» Action item
Copy each record below exactly, please, and leave its pictures out.

» Information provided
- - -
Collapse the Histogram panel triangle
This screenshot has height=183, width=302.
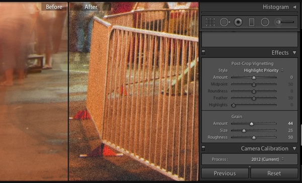click(x=294, y=7)
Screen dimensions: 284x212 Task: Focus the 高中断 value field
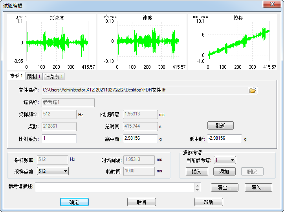point(140,139)
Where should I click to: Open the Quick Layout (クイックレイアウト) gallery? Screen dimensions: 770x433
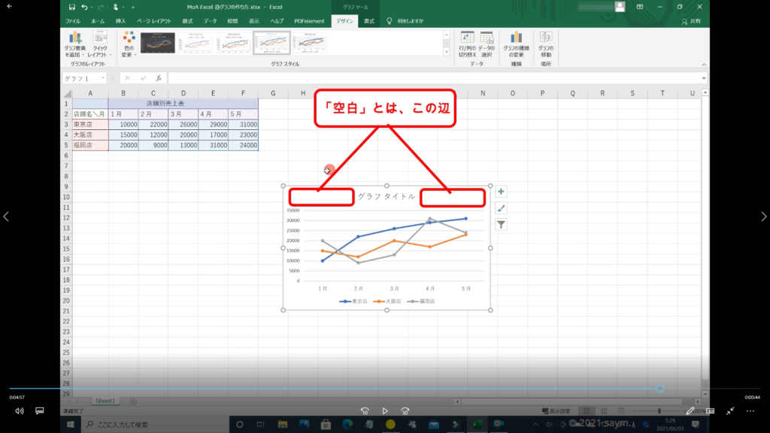[x=99, y=44]
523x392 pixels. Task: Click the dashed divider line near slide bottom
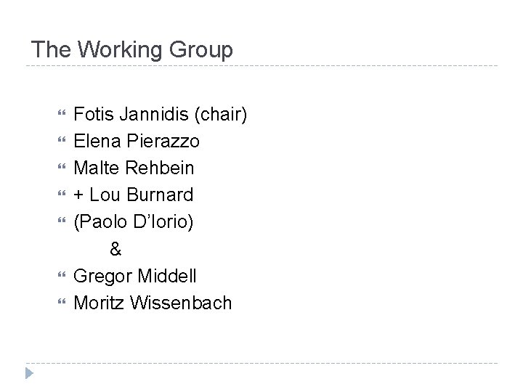pyautogui.click(x=262, y=363)
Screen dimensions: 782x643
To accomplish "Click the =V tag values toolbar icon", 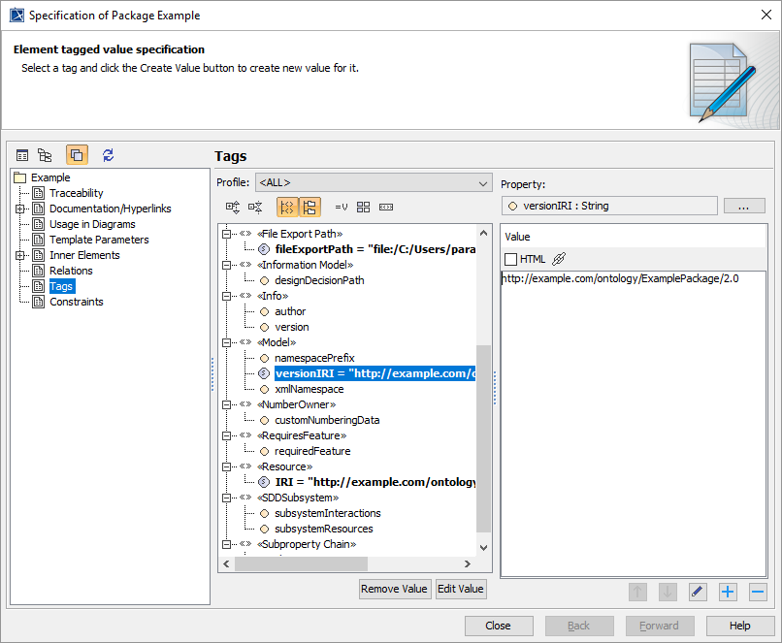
- - -
» Exercise result
Collapse the Histogram panel triangle
This screenshot has height=183, width=302.
click(x=294, y=7)
Screen dimensions: 284x212 Task: Focus the 高中断 value field
point(140,139)
Where should I click to: Open the Quick Layout (クイックレイアウト) gallery? Screen dimensions: 770x433
[x=99, y=44]
523x392 pixels. Task: Click the dashed divider line near slide bottom
pyautogui.click(x=262, y=363)
Screen dimensions: 782x643
To accomplish "Click the =V tag values toolbar icon", 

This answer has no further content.